I guess my fundamental point of view though is that I find the QM axioms (minus probability) to be part of an extremely compelling mathematical picture, and the probability-based results to be extremely well tested, all of this so much so that I’m not optimistic you’re going to find room for something different. I’d be a lot more convinced there was a problem here that needed some new ingredient to explain if I had in hand a detailed quantum model of a realistic measurement, and could be sure that the apparent “measurement problem” was real, and not getting resolved in a subtle way.
Peter Woit wrote: “I guess my fundamental point of view though is that I find the QM axioms (minus probability) to be part of an extremely compelling mathematical picture, and the probability-based results to be extremely well tested, all of this so much so that I’m not optimistic you’re going to find room for something different.”
Irreversibility is also extremely well tested, yet, strictly speaking, it is incorrect. The results by Allahverdyan, Balian, Nieuwenhuisen that I quoted show that the projection postulate and the Born rule are good approximations, but still approximations, so they cannot be derived from quantum axioms minus probability as exact laws (let me also note that the projection postulate and the Born rule do not reflect the fact that any measurement requires some time to perform). On the other hand, if one believes that probability-based results are exact laws, one gets some strong results, such as violations of the Bell inequalities in quantum theory, that cannot be proven based on QM axioms minus measurement theory.
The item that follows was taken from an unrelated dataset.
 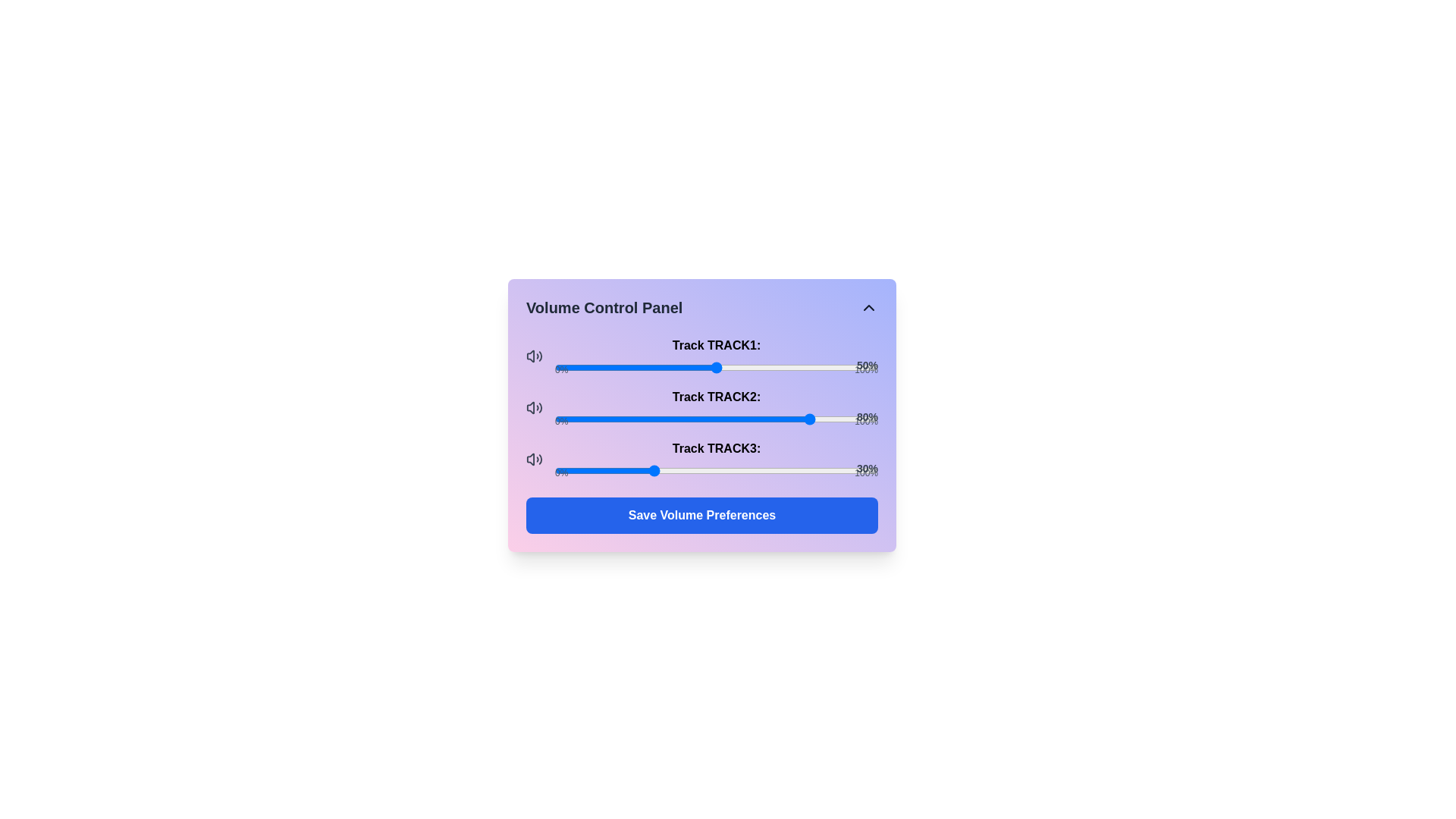 What do you see at coordinates (869, 307) in the screenshot?
I see `the small upward-facing chevron arrow icon button located in the upper-right corner of the 'Volume Control Panel' interface` at bounding box center [869, 307].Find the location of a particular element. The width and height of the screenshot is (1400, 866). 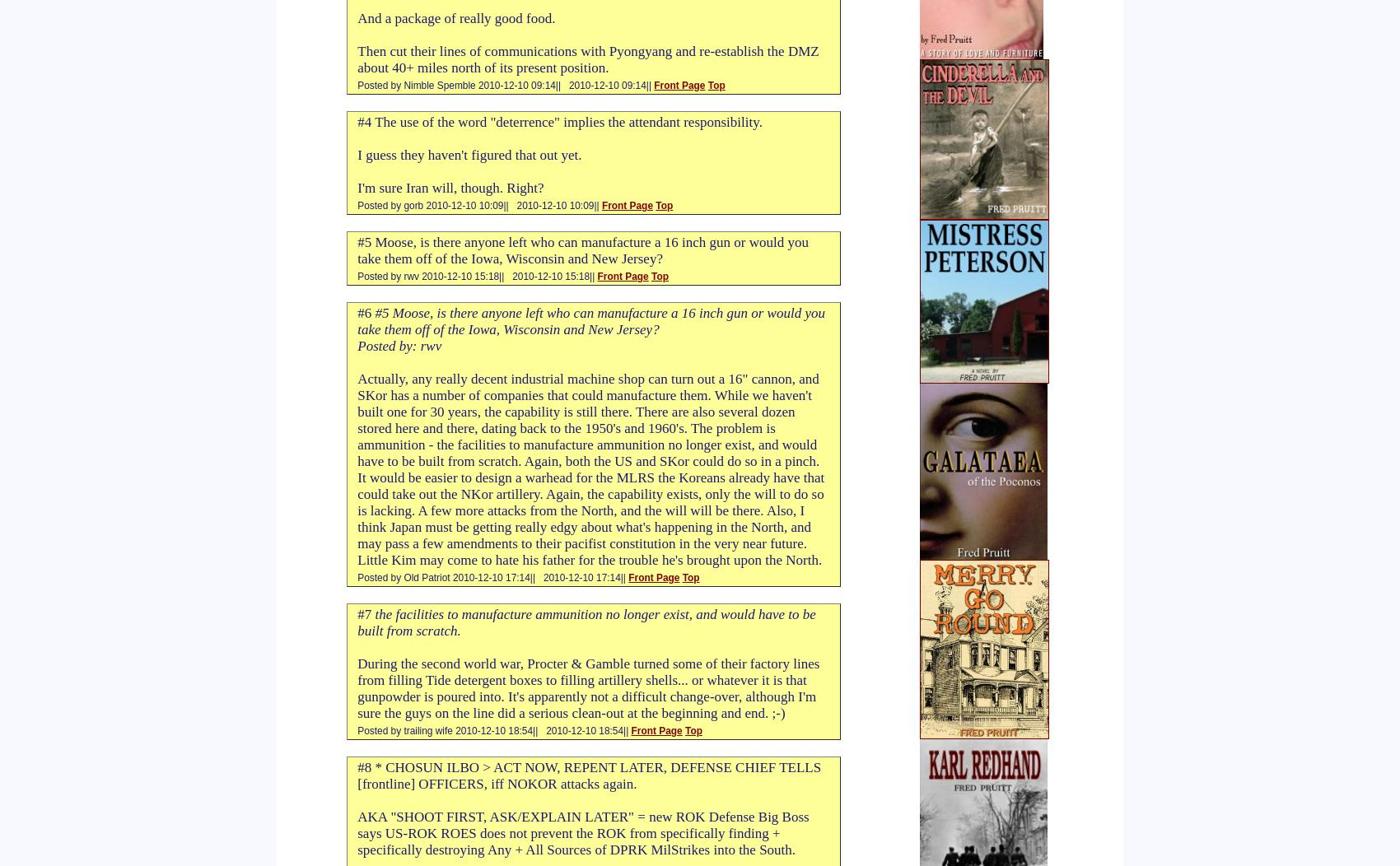

'Posted by Nimble Spemble 2010-12-10 09:14||' is located at coordinates (459, 86).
As for “room for something different”… It is with some hesitation that I would like to mention mathematical results of my paper http://link.springer.com/content/pdf/10.1140%2Fepjc%2Fs10052-013-2371-4.pdf (Eur. Phys. J. C (2013) 73:2371 ). One of the models I consider there is scalar electrodynamics (Klein-Gordon field minimally interacting with electromagnetic field). It turns out the Klein-Gordon field can be algebraically eliminated (in the unitary gauge), and the resulting equations for the electromagnetic field describe its independent evolution. This local theory can be embedded into a quantum field theory using generalized Carleman linearization. Thus, even if a quantum field theory’s predictions are in agreement with experiments, the results of the experiments can also be explained by a local theory.
https://arxiv.org/abs/1406.5178 is a bit peculiar from an experimentalists’ perspective… maybe OK but hardly communicative… G. Baym, Lectures on QM, 1969 & 1973, end of chapter 14, much better, at least for those who build experiments. But not sure neutral atoms can be born in EPR-type states… photons present other experimental challenges… would need the equivalent of Baym for the gamma measuring process.
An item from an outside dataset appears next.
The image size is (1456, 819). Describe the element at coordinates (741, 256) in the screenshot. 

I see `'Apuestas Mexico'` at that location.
Without practical designs of apparatus, it may be fruitless to speculate.
Goleta Beach,
Stays away from the measurement problem, but for the experimentally inclined, a wonderful book is Haroche and Raimond, Exploring the Quantum
All,
Thanks for pointers that have been very helpful. I’ve added an update to the posting listing some of these. All of this has very much deepened my understanding (as well as my confusion…) about these issues.